I just posted a few topics down about back firing and understand it is a lean condition which is what I was always told. Till I was told though I always thought it was a rich condition (I'm sure there's others out there that think that too) being the case with the backfiring and the flames I figured this is un-burned gas which would indicate a rich condition. So that's what I want to have a good understanding of - Why a lean condtion creates a backfire?

Eric Gorr has a site that discusses this penomenom. It has a ton of information about many motorcycle questions.


there are unburnt gases in any lean or rich engine. the difference is that the lean engine runs at 1300 degrees instead of 800 degrees. this means the metal is so hot it will keep the gas heat high and burn the unburnt fuel where it finds it.



When I have had fouling problems, I get big sharp or soft backfires with or without flames out the exhaust while starting. This is because a correct mixture of air and fuel are being exhausted directly into pipe. On the rare times when it does fire, it ignites the fuel in the pipe, backfire. We used to intentionally backfire cars and trucks (because we were young rednecks and it was rural TN) by driving at speed, cutting the key, letting gas build up in the exhaust, and cutting it back on.

All of that to say that a bad ignition or other source of misfiring causes this type of backfiring also.

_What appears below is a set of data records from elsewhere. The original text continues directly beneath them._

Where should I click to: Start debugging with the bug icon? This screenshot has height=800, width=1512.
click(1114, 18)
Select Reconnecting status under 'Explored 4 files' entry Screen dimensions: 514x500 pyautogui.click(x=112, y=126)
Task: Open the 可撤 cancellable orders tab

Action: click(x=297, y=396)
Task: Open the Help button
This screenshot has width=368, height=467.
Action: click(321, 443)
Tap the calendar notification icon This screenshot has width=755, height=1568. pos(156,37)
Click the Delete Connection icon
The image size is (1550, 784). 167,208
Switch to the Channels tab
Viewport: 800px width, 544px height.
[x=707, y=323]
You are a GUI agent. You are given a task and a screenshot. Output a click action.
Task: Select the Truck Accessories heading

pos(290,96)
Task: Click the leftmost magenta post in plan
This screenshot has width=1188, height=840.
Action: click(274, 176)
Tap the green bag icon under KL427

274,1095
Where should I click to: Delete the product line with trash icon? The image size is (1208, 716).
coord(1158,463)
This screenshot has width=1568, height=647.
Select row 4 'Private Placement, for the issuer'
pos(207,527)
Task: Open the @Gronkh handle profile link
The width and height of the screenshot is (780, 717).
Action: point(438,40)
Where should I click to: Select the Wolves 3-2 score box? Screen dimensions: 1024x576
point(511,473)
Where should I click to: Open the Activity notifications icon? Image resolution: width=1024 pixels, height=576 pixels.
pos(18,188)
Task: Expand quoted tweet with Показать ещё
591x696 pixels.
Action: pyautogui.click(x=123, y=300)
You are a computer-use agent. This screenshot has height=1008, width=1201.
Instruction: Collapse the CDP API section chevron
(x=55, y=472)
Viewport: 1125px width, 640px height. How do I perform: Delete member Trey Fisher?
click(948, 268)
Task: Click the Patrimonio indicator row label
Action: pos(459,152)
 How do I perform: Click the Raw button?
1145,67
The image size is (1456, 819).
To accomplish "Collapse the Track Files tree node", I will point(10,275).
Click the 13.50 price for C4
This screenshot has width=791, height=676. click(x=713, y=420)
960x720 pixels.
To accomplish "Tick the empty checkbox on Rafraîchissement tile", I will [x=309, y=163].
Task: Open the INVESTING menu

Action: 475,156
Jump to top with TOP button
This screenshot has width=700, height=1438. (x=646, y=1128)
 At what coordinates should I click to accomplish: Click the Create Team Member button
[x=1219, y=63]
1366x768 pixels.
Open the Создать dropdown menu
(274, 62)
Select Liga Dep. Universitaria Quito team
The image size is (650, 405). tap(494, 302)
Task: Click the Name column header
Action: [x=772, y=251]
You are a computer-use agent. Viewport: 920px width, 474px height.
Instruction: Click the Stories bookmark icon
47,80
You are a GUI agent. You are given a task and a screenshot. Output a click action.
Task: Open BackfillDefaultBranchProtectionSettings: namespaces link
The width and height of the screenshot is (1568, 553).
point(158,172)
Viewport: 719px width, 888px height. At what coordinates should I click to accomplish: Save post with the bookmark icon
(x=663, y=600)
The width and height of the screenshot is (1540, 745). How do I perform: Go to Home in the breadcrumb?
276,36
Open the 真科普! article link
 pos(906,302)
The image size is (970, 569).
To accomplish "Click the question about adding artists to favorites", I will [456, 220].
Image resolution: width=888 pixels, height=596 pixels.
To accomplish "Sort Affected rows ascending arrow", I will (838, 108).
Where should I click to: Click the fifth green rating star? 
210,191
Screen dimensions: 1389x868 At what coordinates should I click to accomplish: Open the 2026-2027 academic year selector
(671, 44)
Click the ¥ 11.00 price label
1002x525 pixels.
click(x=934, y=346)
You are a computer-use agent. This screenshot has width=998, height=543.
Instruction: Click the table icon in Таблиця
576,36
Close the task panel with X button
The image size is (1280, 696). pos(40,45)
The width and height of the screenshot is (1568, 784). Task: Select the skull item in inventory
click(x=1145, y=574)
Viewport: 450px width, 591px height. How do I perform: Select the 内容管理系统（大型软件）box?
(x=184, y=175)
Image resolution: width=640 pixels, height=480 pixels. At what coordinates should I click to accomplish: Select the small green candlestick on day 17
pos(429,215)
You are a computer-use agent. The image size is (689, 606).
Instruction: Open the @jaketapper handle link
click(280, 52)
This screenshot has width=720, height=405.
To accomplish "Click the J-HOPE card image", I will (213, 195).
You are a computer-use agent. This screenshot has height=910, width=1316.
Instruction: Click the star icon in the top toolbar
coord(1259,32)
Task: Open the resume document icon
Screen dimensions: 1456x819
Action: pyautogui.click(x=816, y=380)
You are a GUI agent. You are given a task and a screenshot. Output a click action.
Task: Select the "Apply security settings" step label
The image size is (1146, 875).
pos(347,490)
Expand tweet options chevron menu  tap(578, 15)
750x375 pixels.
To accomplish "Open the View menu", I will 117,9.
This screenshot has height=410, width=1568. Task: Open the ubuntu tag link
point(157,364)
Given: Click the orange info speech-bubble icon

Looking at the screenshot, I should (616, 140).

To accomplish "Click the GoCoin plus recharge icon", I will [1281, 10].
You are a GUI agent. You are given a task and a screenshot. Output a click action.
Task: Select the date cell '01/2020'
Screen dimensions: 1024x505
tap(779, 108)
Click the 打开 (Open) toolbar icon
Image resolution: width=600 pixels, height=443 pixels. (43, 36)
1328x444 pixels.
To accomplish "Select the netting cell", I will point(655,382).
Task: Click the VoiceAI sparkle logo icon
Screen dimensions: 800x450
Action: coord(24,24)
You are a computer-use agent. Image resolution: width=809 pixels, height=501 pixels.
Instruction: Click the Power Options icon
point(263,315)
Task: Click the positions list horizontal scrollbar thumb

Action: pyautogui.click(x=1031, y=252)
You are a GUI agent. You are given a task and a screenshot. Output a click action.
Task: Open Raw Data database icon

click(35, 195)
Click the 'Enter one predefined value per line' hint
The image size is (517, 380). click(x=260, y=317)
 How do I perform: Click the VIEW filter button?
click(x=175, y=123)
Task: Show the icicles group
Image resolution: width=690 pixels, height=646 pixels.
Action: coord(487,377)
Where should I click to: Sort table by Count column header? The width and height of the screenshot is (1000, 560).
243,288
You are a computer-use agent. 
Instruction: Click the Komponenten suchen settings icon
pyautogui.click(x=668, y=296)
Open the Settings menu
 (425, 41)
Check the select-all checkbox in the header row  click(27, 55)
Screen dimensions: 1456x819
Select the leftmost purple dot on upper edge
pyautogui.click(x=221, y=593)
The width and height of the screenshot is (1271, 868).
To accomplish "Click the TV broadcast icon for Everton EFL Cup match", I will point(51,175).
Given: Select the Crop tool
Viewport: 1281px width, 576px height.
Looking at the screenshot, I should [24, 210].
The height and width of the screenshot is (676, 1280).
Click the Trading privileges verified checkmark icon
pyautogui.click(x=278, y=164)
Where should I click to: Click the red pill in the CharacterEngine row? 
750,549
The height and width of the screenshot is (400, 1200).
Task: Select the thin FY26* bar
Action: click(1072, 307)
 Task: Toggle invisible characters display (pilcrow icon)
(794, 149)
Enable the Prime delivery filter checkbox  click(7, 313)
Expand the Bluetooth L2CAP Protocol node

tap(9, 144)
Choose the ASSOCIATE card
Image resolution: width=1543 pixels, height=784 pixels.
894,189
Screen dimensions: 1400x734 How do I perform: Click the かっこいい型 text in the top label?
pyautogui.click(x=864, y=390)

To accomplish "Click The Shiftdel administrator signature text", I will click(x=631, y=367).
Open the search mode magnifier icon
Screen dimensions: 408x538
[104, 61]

Maybe Taffy can shed some light on this, but if you have a too rich mixture and some unburned or partially burned fuel gets into the exhaust where will it get the air to re-ignite it. It was way hotter (maybe more than 1000 degrees hotter) in the cylinder right after ignition than in the pipe. If it wouldn't burn in the same mixture there, why would it burn in the pipe? It didn't fire because of wet plug?